### Stored records

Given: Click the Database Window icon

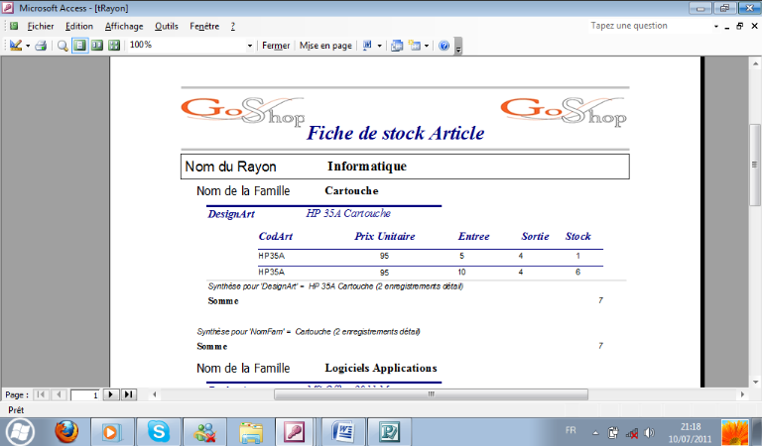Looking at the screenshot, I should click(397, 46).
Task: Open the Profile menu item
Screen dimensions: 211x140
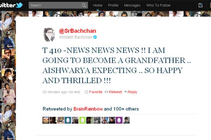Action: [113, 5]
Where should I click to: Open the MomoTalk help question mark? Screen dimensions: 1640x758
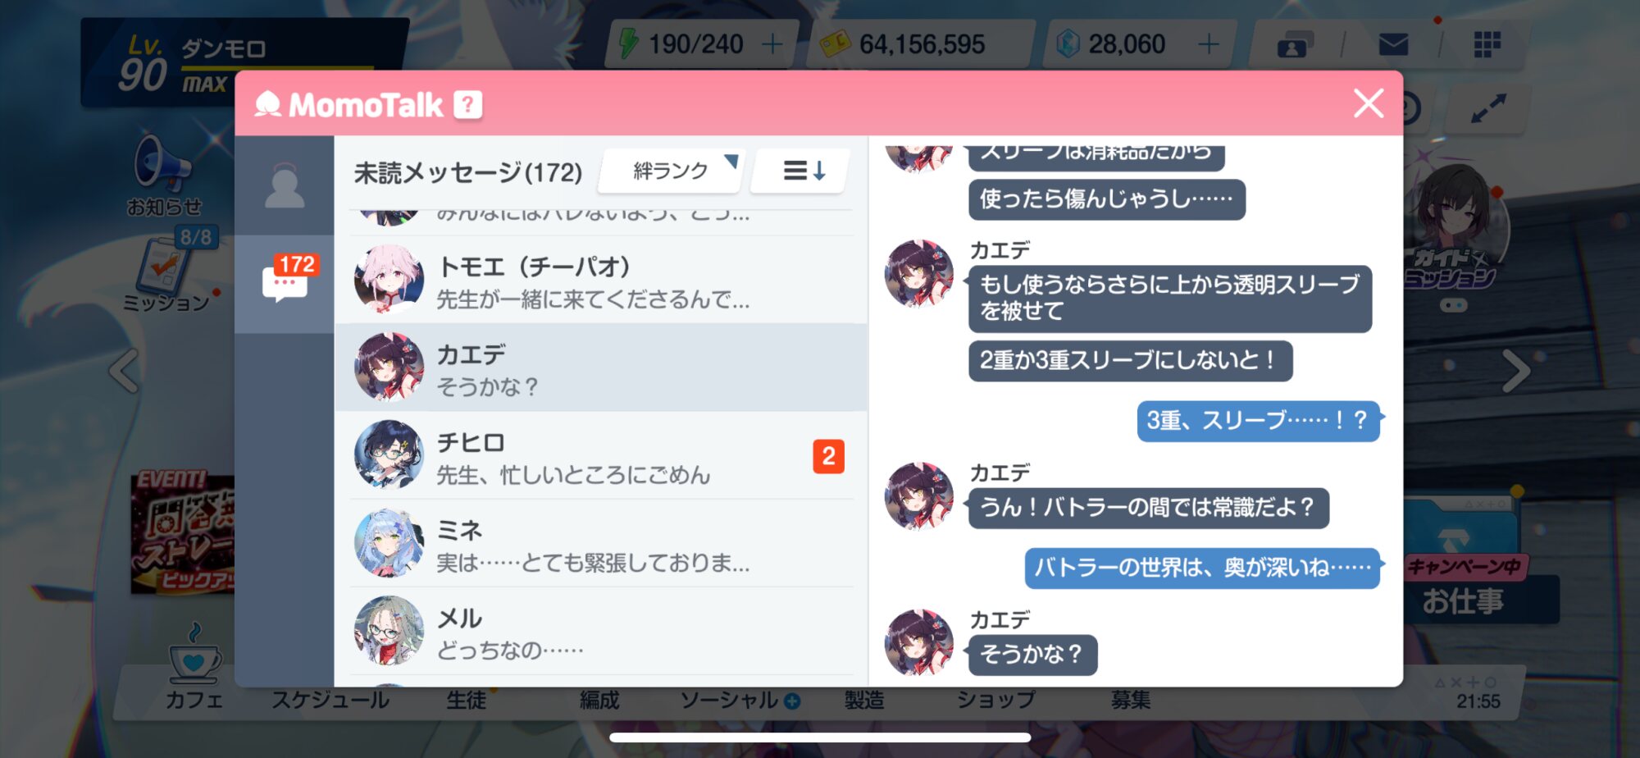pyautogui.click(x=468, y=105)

==

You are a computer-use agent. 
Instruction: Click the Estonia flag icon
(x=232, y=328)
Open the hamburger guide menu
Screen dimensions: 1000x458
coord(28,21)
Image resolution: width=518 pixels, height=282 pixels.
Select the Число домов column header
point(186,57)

--

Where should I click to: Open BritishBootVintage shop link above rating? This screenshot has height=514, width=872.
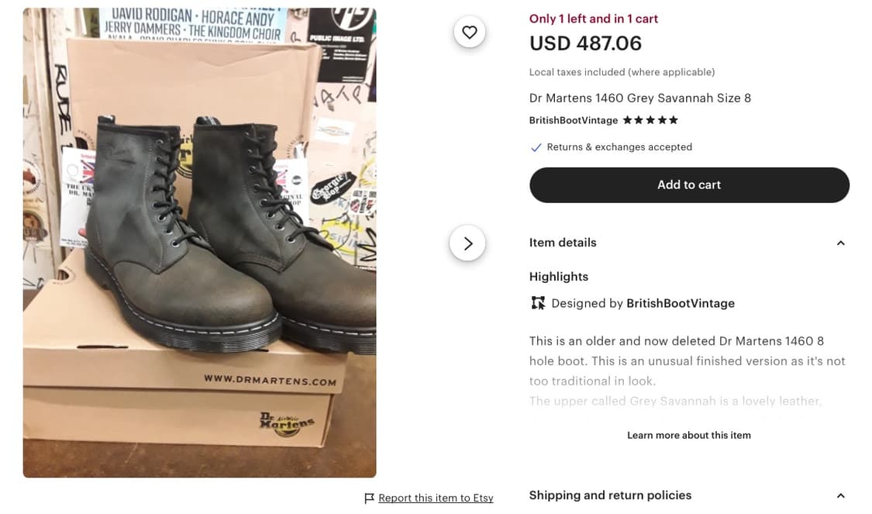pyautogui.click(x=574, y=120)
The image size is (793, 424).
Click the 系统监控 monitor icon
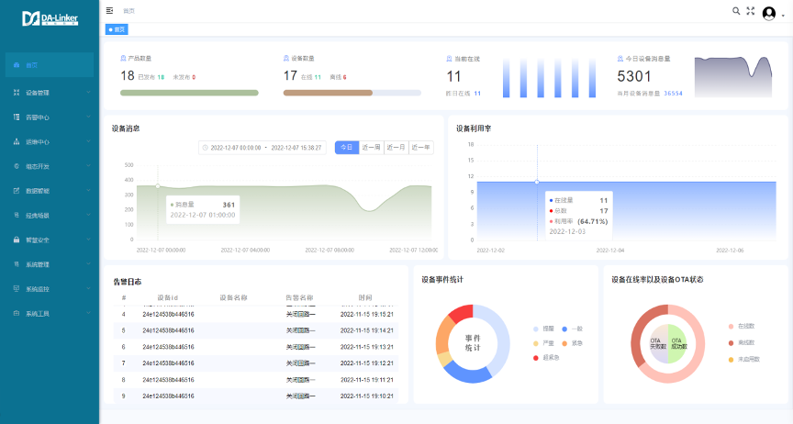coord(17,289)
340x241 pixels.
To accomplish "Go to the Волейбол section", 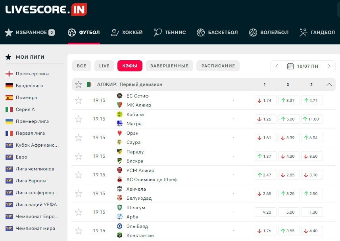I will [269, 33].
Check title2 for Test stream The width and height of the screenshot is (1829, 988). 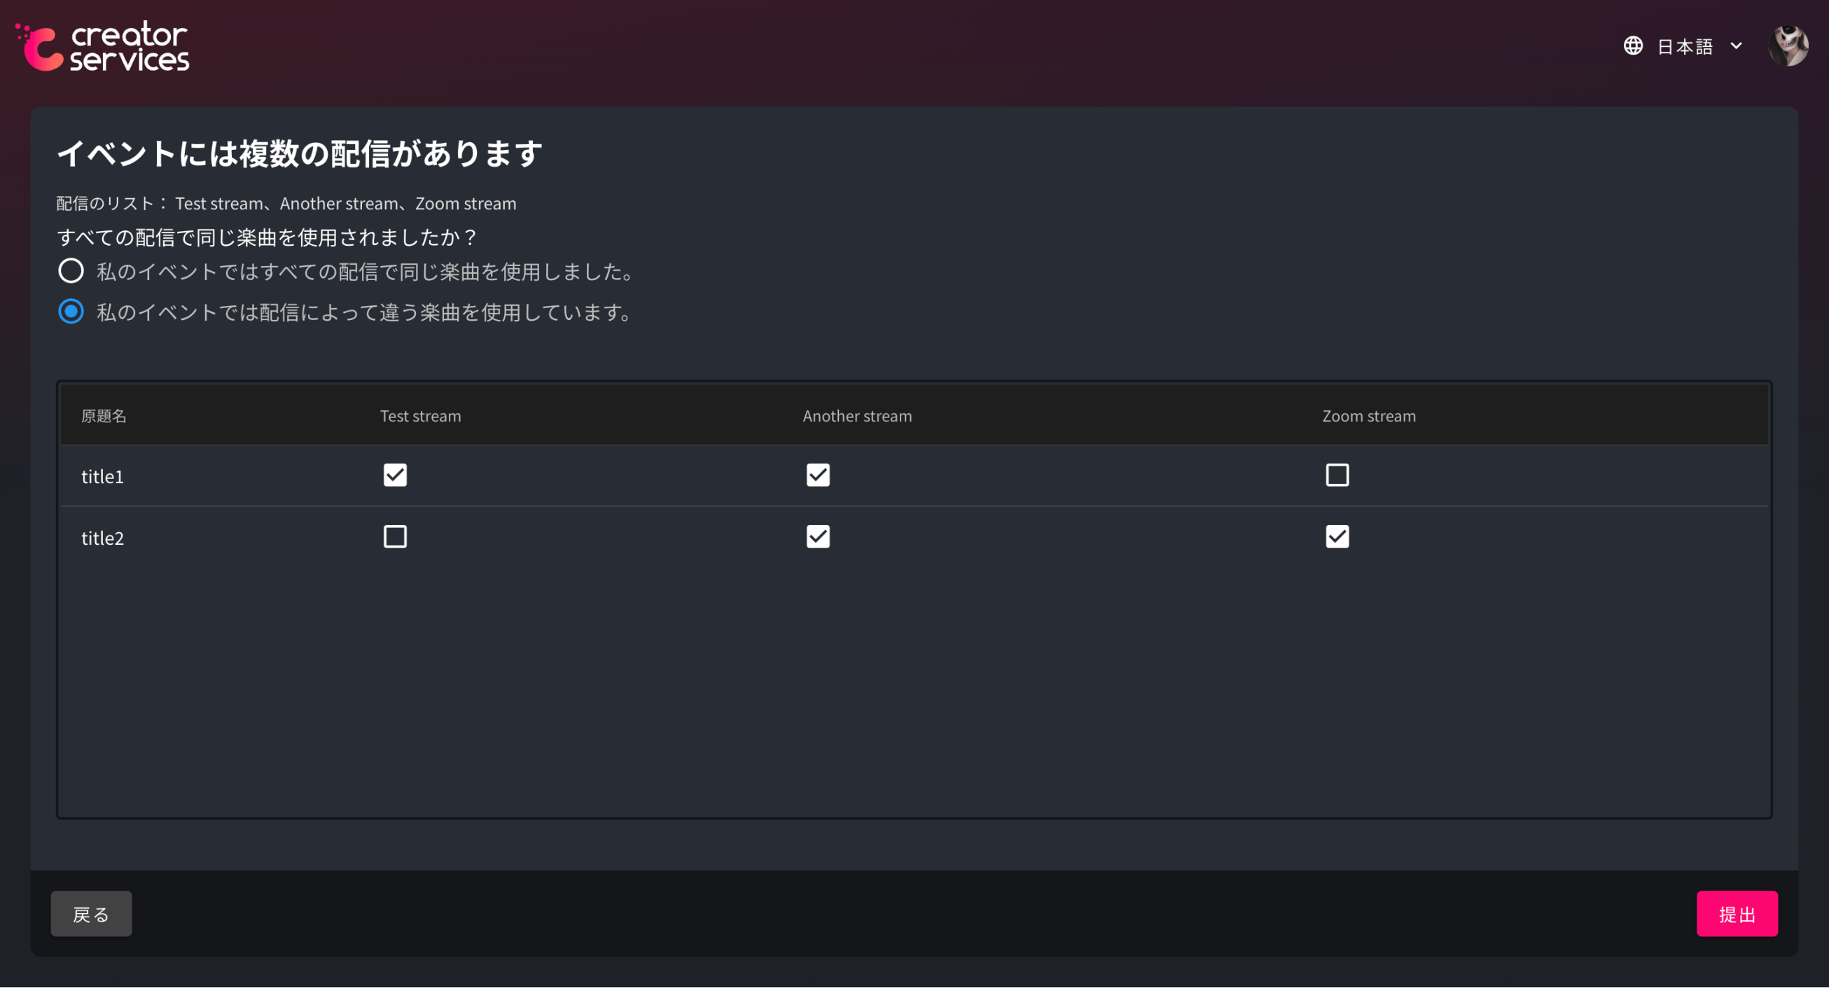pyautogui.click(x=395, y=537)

### Stated goal
Copy the items from the line with "Given: Click the Database Window icon" to the line with "Action: [113, 5]" word for word, omitting the pictures.

### Complete answer
Given: Click the Database Window icon

Looking at the screenshot, I should click(397, 46).
Task: Open the Profile menu item
Screen dimensions: 211x140
Action: [113, 5]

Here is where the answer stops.